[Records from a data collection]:
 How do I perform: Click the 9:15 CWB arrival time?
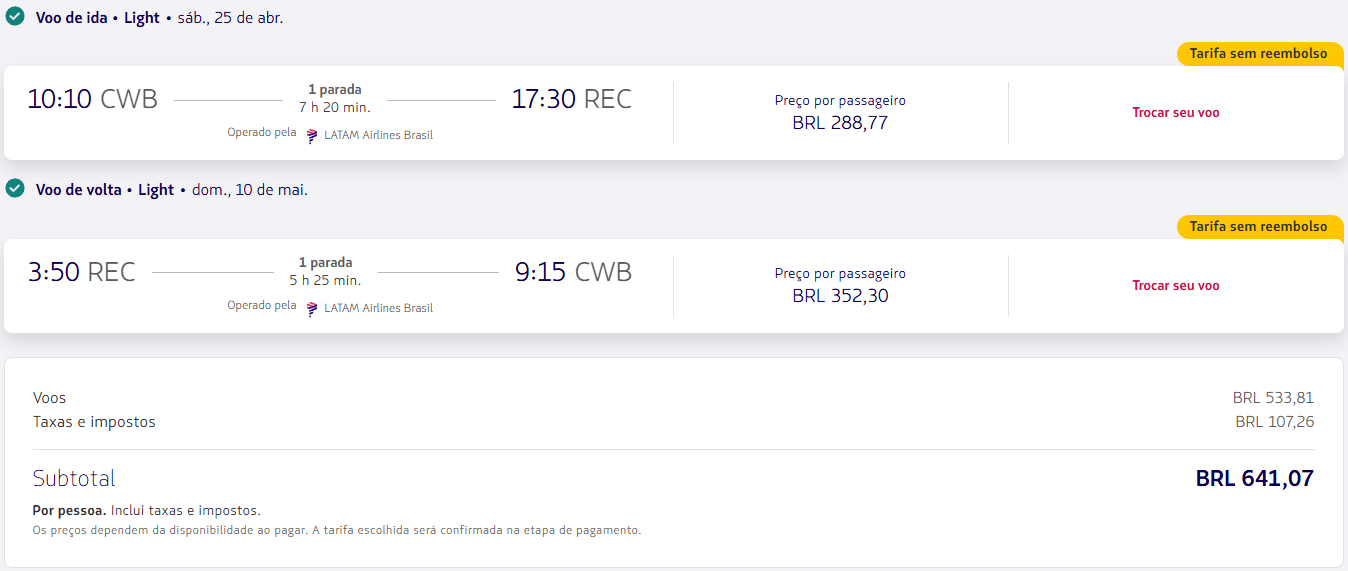tap(573, 272)
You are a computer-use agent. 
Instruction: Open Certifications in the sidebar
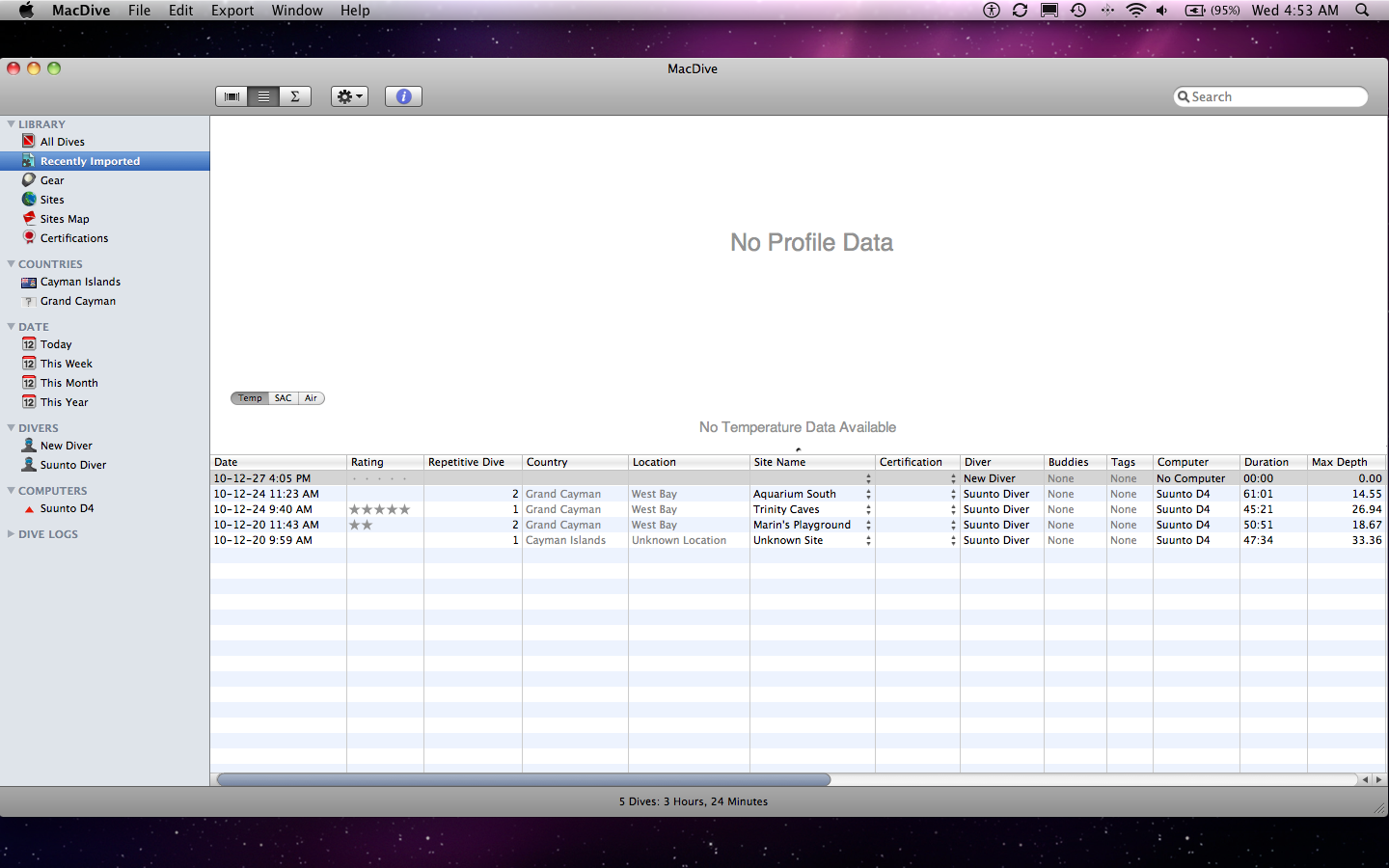click(x=73, y=238)
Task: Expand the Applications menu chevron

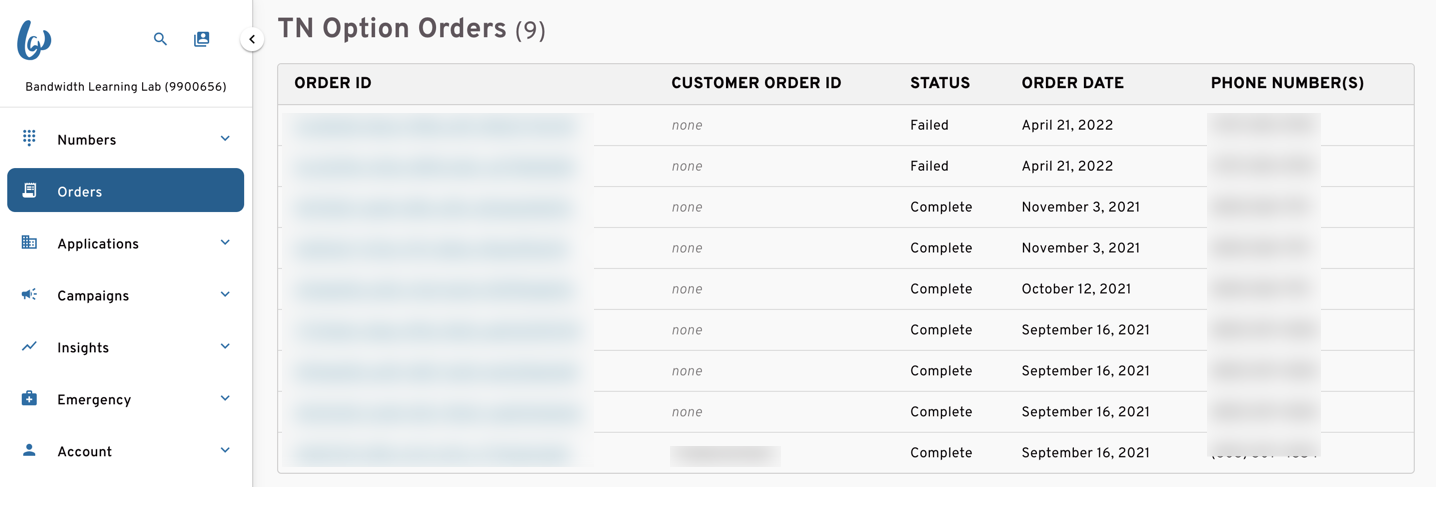Action: pos(225,243)
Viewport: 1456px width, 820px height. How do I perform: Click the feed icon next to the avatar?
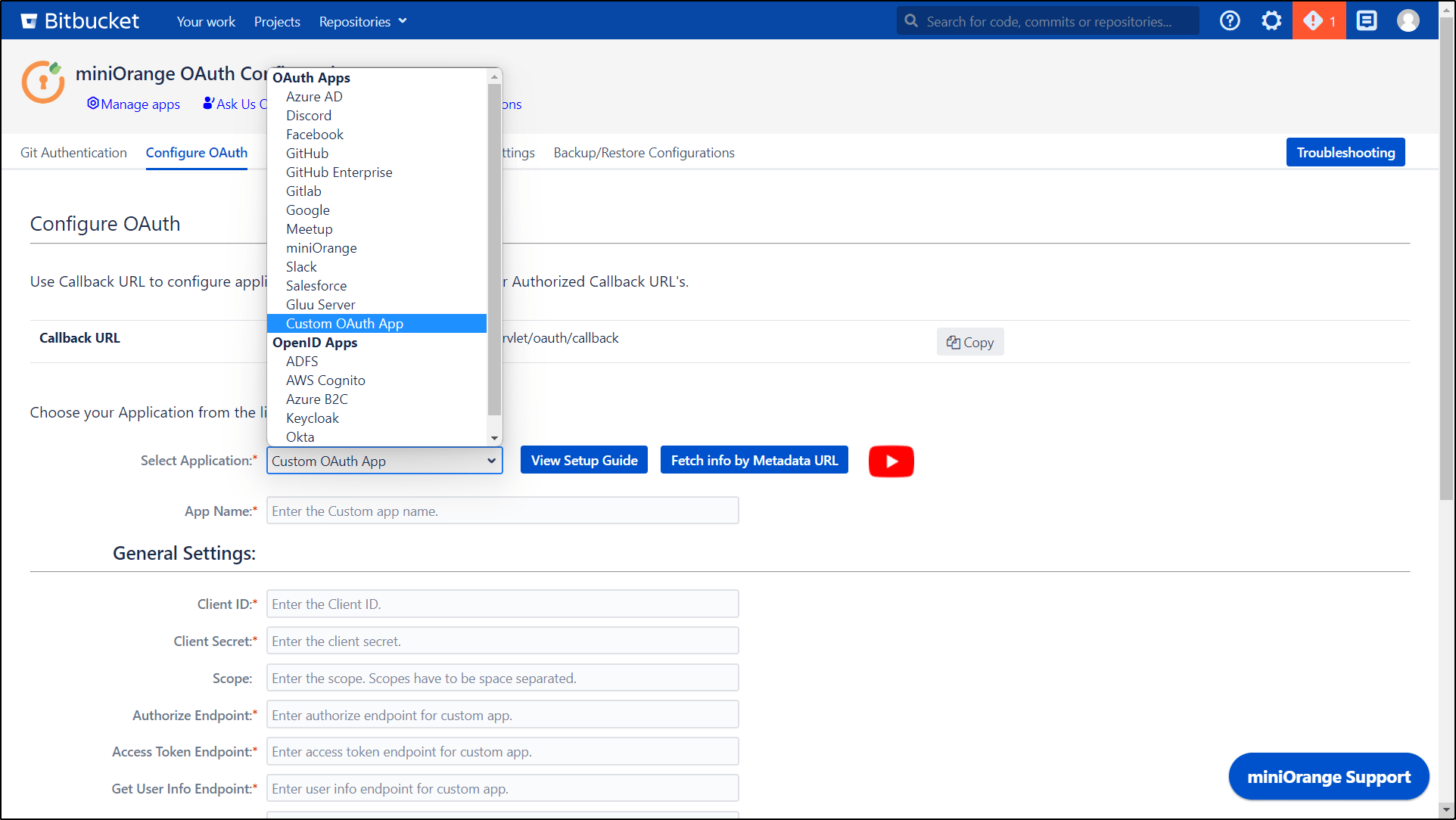1367,20
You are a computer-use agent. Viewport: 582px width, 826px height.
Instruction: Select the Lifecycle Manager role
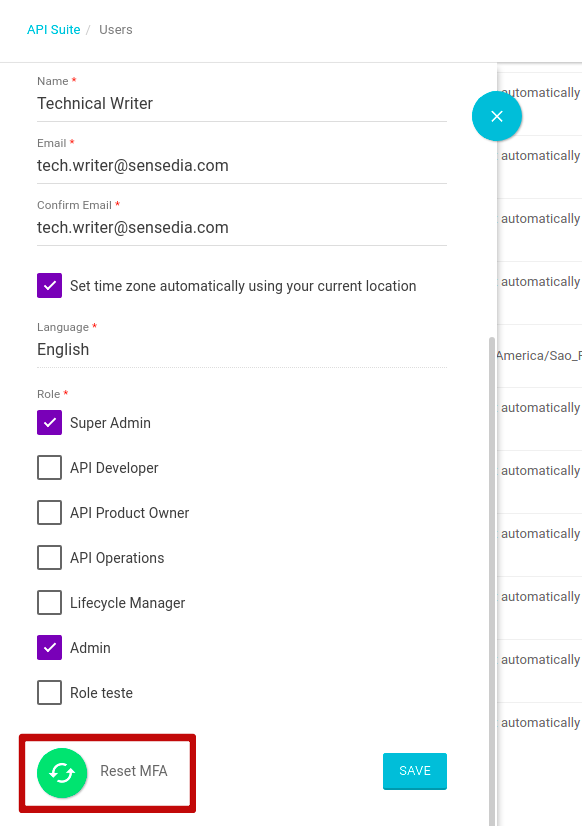click(49, 602)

[GIVEN PROBLEM]: Please turn each line of the data above into an item of a numbered list, skipping blank lines and leaving out the pictures.

[ANSWER TO THIS TASK]:
1.  How do I perform: Click the 9:15 CWB arrival time?
2. tap(573, 272)
3. You are a computer-use agent. 
4. Instruction: Open Certifications in the sidebar
5. click(x=73, y=238)
6. Task: Expand the Applications menu chevron
7. Action: pos(225,243)
8. Viewport: 1456px width, 820px height. How do I perform: Click the feed icon next to the avatar?
9. 1367,20
10. You are a computer-use agent. Viewport: 582px width, 826px height.
11. Instruction: Select the Lifecycle Manager role
12. click(49, 602)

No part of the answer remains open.